March 2, 2010

Cassandra and the NoSQL scalable OLTP argument

Todd Hoff put up a provocative post on High Scalability called MySQL and Memcached: End of an Era? The post itself focuses on observations like:

Facebook invented and is adopting Cassandra.
Twitter is adopting Cassandra.
Digg is adopting Cassandra.
LinkedIn invented and is adopting Voldemort.
Gee, it seems as if the super-scalable website biz has moved beyond MySQL/Memcached.

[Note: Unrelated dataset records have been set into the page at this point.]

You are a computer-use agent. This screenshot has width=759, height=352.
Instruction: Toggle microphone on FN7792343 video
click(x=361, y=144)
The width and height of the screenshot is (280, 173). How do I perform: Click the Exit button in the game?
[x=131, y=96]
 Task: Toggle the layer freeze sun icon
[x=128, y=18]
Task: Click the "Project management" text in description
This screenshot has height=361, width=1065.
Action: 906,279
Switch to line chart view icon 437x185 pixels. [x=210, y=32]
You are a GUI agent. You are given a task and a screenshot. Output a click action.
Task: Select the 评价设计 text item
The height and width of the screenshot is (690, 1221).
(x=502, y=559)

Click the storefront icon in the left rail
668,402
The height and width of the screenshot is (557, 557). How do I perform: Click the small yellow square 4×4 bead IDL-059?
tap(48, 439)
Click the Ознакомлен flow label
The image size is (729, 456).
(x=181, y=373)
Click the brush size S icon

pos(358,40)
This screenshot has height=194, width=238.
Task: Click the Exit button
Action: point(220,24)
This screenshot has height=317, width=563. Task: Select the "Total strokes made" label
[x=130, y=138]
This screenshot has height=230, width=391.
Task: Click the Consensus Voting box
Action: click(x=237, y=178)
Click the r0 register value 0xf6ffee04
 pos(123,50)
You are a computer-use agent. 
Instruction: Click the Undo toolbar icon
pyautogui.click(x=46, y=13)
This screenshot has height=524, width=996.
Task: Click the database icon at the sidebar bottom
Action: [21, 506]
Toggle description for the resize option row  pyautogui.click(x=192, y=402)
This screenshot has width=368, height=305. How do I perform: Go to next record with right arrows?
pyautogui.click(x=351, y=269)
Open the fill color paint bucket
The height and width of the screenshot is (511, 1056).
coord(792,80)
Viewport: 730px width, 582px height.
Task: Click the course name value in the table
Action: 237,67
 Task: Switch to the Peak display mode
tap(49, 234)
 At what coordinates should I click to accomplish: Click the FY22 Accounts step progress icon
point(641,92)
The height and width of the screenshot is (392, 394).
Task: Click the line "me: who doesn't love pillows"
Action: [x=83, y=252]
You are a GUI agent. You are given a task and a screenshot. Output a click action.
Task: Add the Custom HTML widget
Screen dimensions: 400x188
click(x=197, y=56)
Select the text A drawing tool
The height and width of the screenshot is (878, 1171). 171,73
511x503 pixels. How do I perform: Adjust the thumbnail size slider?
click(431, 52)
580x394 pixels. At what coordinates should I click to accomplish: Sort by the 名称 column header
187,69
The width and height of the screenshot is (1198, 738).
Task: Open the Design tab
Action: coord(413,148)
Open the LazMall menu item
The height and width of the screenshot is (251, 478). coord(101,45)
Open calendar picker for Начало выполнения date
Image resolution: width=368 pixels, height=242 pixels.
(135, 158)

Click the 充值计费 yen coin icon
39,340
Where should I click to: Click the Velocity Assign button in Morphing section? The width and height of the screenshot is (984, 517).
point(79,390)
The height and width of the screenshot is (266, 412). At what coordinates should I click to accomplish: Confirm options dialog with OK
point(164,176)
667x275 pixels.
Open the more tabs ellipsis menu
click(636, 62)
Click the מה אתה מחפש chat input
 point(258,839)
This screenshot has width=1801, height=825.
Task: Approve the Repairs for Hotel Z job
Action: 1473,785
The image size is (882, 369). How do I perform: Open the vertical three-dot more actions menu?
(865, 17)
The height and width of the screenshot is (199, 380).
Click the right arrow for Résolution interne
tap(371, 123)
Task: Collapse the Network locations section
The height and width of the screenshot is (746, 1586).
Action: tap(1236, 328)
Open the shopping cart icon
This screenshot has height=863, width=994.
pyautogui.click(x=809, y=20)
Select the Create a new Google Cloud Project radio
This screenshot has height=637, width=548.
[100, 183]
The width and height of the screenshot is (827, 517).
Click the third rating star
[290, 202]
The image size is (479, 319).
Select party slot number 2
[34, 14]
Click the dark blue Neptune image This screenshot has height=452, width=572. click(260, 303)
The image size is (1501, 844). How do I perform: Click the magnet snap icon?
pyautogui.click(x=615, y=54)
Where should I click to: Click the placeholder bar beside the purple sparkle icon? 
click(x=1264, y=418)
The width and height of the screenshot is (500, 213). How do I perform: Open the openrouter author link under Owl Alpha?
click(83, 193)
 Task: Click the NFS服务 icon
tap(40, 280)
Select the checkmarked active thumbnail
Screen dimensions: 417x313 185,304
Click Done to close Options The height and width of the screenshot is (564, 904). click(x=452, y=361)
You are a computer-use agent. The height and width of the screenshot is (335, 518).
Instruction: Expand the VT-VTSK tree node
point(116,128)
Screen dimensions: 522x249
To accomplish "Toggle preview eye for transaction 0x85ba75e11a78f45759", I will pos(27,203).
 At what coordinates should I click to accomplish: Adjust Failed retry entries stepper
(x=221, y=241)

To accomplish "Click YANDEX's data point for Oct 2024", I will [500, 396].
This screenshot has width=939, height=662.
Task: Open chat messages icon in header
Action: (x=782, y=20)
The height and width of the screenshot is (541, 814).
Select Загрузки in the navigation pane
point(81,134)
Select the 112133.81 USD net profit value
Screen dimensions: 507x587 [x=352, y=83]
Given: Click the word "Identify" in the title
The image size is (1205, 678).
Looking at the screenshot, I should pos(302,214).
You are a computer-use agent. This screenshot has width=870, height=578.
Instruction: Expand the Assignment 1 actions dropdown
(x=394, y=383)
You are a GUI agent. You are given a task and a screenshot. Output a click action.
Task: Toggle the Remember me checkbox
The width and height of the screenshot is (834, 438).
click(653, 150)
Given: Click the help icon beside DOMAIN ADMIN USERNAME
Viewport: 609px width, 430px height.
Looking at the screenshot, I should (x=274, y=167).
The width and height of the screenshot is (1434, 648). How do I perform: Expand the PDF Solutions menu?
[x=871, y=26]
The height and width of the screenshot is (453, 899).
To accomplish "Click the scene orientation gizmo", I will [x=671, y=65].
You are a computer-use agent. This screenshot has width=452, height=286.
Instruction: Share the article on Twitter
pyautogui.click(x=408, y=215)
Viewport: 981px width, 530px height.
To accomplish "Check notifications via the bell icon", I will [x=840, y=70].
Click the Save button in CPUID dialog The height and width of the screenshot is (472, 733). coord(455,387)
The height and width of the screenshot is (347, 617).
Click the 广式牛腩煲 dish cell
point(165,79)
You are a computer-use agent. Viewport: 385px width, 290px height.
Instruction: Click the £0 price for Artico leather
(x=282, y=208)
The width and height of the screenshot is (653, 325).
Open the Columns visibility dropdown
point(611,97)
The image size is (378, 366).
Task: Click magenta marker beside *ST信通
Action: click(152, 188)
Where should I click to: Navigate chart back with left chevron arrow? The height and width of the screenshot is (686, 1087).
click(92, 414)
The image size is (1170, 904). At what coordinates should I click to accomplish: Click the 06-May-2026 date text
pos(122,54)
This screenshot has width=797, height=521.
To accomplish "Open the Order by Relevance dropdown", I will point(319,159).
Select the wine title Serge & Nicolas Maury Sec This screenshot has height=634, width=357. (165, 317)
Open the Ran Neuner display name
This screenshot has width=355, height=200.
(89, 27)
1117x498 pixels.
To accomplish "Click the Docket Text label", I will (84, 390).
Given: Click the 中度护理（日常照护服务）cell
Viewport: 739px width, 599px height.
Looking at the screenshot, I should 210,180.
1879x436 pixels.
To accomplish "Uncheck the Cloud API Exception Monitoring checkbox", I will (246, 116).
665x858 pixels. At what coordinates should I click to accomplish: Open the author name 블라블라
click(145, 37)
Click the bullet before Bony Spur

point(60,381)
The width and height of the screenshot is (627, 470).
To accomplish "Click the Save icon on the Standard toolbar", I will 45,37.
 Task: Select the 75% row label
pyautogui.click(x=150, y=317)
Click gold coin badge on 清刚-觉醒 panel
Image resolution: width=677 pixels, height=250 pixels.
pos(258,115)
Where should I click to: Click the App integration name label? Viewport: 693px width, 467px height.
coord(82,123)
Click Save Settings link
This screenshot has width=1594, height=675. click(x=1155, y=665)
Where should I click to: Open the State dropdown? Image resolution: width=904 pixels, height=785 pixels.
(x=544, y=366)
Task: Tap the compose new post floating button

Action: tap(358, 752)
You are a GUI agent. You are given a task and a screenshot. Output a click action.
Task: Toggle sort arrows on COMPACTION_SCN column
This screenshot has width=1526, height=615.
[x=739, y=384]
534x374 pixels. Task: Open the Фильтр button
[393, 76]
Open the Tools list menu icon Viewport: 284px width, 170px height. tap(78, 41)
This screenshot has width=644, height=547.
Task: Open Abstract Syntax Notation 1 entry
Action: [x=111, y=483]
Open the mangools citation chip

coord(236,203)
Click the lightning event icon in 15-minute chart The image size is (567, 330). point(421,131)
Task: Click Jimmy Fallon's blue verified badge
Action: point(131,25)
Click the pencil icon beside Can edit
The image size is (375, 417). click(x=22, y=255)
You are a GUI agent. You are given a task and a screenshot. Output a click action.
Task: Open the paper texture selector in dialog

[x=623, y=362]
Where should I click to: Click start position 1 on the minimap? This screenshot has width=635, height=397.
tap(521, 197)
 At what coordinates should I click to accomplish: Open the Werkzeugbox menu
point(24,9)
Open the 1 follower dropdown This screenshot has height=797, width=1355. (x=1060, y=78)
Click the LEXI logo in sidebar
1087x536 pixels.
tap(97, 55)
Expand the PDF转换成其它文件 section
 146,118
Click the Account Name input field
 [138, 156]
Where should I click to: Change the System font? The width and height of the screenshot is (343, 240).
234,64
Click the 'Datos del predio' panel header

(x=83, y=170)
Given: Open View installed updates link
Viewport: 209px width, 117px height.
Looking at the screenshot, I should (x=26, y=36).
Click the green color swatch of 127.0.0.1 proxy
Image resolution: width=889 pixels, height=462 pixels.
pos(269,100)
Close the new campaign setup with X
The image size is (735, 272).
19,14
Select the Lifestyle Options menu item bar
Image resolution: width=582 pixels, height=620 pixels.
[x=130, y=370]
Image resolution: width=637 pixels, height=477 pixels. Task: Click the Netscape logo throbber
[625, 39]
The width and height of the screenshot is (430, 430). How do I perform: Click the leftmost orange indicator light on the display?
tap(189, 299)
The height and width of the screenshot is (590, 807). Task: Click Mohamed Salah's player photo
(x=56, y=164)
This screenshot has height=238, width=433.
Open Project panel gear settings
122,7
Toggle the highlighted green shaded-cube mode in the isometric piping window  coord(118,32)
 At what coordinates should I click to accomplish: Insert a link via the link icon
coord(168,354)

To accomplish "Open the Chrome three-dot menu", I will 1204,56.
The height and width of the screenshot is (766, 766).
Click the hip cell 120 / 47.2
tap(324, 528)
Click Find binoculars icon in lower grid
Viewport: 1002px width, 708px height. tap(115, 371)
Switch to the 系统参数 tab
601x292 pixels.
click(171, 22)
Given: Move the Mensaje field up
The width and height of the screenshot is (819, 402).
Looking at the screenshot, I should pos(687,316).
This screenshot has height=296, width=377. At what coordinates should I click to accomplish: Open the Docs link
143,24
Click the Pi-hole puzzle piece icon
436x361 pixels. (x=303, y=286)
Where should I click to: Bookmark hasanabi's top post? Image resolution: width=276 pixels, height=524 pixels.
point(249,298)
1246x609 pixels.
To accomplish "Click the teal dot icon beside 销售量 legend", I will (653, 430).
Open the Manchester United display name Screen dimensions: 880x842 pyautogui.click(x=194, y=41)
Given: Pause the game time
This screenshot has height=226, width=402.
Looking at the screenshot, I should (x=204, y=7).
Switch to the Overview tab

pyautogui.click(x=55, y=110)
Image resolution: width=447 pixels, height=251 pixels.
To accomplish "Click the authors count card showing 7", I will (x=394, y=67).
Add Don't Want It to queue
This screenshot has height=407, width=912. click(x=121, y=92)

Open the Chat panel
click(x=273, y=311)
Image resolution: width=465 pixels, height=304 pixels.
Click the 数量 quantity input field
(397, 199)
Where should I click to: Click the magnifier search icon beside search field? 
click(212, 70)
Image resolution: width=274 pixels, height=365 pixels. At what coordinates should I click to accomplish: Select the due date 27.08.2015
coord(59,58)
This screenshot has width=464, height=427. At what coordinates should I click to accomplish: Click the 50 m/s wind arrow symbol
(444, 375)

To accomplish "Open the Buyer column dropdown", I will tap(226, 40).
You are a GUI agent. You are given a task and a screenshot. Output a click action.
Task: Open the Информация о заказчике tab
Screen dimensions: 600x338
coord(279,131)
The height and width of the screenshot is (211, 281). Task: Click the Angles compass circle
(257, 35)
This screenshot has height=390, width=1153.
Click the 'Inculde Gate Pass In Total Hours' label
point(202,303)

But in addition, he provides a lot of useful links, which DBMS-oriented folks such as myself might have previously overlooked. Following those trails gets one to, among other things:

A September, 2009 post outlining Digg’s reasons for moving to Cassandra. The core idea is that joining two tables is expensive; it’s cheaper to store the results prejoined on disk. Details are provided.
A February, 2010 post outlining Twitter’s reasons for moving to Cassandra. They boil down to “sufficiently scalable, sufficiently simple, sufficiently robust, robustly open source.”
A Flickr slide presentation saying “normalization is for wimps”. They seemed to be staying with MySQL, but lusting after XPath.
A nice Cassandra technical overview by Evan Weaver of Twitter.

I also recall seeing something that said “We have 13X as many queries as updates, so of course we should optimize for reads,” but I can’t find that now. The classical OLTP answer to that would probably be “Yeah, but by the time you’re two-phase-committing and integrity-checking all the part of that update, it turns out updates are still what you should optimize for.” Well, what if the update is so simple that that’s no longer a valid argument?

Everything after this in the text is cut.